■ WORK ITEM: What lines below contain the string "Save"? List them all.

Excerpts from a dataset

::::

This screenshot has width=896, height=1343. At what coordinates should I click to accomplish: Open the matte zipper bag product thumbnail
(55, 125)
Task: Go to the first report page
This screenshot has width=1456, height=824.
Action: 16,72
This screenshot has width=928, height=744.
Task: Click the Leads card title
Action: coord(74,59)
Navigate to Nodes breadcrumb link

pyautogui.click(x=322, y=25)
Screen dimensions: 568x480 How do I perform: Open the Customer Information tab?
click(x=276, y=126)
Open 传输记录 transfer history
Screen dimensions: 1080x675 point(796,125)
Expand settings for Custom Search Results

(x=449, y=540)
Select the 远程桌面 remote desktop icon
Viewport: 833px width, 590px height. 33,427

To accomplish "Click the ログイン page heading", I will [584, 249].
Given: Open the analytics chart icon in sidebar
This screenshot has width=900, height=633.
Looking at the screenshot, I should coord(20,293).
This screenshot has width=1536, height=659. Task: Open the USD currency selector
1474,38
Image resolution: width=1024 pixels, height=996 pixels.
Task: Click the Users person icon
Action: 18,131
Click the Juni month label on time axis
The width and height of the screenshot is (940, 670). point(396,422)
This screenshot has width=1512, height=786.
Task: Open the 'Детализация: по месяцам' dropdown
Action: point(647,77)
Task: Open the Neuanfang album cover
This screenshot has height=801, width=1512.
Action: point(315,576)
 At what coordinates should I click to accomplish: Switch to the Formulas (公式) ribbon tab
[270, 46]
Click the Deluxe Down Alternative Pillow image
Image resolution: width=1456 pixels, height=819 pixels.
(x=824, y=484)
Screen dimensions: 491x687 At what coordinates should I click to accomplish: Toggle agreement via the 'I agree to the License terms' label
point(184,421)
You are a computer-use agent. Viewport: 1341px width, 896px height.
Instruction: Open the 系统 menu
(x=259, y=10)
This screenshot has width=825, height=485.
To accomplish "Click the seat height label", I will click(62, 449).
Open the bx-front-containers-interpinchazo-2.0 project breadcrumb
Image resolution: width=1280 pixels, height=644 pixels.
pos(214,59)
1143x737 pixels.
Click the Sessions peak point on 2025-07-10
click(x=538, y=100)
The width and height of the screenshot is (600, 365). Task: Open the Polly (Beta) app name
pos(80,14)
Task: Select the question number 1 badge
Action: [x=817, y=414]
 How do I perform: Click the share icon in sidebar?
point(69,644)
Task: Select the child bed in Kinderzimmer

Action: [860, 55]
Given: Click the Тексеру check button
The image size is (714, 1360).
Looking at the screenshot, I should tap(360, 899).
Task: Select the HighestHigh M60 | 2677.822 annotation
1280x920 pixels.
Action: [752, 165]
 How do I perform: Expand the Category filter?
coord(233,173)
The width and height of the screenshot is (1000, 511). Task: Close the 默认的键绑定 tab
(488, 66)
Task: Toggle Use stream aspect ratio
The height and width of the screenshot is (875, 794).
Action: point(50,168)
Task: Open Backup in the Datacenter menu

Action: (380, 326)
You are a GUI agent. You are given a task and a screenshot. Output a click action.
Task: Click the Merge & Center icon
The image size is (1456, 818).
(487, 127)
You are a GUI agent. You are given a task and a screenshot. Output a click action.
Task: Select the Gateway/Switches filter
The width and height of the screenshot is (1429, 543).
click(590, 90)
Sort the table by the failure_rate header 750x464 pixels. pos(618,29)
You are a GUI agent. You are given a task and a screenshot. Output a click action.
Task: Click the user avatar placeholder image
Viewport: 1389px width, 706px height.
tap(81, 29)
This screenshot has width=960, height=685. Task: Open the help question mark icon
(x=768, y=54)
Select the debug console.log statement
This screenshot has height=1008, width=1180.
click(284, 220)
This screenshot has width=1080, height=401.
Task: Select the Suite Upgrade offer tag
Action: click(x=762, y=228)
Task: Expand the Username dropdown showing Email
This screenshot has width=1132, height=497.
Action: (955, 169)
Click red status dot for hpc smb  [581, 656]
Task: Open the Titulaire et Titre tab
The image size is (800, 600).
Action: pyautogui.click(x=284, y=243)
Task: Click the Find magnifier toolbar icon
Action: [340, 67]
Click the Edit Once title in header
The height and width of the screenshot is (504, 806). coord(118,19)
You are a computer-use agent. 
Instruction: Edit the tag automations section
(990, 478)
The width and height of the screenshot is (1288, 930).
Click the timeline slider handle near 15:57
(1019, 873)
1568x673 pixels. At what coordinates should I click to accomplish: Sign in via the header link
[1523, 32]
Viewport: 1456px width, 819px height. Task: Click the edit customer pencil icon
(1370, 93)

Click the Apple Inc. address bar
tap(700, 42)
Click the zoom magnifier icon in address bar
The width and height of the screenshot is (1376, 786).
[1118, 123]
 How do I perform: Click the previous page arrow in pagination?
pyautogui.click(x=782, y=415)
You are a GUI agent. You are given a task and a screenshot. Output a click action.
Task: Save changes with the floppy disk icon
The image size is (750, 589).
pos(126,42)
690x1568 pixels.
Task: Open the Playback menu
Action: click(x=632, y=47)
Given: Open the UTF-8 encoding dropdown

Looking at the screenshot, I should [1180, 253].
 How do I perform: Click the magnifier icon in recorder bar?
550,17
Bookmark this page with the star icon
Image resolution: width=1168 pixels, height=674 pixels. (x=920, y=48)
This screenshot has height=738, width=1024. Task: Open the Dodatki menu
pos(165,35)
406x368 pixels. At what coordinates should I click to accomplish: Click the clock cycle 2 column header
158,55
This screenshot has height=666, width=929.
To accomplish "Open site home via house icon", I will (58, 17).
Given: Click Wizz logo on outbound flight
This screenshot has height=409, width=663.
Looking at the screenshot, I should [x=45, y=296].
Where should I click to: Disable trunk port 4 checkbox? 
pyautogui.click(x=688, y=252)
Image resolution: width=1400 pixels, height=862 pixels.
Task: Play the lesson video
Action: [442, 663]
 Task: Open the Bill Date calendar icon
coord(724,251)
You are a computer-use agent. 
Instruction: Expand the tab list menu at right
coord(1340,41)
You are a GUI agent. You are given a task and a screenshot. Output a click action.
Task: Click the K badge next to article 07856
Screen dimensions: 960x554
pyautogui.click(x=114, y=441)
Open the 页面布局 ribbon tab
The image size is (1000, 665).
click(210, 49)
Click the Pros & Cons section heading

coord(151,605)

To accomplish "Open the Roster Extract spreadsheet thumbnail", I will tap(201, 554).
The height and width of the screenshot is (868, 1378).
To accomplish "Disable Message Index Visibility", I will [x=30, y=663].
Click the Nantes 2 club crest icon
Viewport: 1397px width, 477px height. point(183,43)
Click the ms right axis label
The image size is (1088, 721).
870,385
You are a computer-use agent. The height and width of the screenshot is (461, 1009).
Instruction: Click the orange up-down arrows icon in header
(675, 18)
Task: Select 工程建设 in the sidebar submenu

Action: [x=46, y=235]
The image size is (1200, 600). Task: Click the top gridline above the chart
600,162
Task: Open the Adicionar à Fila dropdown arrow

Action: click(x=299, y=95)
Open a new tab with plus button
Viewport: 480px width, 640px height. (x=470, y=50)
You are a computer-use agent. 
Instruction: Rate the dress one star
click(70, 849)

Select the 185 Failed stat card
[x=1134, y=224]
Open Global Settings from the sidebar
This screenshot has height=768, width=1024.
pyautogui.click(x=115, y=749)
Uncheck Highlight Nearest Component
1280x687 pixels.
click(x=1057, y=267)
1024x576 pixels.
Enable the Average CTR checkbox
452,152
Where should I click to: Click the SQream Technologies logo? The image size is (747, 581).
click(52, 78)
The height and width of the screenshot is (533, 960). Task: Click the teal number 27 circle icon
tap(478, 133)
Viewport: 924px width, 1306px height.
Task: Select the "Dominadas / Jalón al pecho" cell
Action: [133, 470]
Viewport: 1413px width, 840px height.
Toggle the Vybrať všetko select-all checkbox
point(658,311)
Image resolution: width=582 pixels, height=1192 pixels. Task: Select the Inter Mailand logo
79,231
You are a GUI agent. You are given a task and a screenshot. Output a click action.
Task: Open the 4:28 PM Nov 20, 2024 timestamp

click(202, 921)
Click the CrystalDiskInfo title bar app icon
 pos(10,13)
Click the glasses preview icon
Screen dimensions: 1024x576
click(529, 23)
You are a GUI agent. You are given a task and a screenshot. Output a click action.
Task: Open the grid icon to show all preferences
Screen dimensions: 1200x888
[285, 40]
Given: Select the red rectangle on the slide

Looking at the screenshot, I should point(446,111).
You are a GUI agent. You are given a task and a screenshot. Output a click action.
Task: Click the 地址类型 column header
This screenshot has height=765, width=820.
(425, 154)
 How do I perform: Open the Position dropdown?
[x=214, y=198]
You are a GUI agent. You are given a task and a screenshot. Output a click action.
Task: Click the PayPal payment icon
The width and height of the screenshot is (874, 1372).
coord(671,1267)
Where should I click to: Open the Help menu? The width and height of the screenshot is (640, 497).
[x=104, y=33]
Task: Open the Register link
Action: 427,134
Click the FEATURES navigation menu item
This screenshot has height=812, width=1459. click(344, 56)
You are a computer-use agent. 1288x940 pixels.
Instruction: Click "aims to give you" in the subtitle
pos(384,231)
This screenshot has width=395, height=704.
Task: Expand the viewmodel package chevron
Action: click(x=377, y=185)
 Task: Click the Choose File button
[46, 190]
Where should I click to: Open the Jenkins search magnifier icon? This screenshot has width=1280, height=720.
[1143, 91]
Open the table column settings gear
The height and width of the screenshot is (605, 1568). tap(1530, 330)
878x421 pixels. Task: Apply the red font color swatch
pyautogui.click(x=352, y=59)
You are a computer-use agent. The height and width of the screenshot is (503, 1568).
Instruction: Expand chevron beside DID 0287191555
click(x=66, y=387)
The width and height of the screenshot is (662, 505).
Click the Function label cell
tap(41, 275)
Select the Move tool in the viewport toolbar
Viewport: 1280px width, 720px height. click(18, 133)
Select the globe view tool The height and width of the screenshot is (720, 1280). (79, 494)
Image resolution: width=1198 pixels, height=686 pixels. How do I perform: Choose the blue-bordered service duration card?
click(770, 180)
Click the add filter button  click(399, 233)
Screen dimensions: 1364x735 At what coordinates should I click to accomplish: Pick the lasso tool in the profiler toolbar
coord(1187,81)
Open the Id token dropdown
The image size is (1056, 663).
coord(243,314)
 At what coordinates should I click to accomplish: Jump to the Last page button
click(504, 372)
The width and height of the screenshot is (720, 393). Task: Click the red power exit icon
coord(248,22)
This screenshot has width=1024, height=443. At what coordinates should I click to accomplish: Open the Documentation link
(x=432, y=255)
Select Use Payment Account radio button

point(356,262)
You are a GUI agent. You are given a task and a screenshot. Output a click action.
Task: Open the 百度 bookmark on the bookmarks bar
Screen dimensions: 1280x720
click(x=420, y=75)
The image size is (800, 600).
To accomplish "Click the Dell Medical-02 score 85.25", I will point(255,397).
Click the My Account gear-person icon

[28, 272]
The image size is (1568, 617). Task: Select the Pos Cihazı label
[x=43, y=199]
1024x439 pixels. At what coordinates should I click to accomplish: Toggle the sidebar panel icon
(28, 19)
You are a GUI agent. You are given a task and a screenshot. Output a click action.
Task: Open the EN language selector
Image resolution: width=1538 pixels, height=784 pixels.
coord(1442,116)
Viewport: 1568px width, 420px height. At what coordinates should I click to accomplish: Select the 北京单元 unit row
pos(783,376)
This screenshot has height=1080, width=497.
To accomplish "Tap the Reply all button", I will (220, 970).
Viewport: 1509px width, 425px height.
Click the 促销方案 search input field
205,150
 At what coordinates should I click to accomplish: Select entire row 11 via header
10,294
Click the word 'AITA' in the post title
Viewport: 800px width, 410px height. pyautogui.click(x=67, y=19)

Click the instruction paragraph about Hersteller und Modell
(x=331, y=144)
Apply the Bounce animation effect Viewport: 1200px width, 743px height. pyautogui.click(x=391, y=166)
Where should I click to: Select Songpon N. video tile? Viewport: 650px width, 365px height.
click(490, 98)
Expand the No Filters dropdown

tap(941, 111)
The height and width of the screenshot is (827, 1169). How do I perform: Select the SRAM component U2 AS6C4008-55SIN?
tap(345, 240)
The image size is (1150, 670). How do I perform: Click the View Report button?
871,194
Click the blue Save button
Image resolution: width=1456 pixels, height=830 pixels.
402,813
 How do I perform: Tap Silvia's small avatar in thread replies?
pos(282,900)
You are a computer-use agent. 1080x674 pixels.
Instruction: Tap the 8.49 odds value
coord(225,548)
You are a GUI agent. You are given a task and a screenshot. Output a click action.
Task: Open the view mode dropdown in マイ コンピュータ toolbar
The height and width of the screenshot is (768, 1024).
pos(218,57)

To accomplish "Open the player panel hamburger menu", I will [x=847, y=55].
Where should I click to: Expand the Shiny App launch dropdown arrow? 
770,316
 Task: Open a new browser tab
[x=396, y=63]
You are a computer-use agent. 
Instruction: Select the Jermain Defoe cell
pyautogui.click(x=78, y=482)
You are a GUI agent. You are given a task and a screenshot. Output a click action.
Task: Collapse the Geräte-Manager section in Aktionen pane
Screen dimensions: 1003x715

::::

■ SOLUTION:
Task: Save changes with the floppy disk icon
Click the blue Save button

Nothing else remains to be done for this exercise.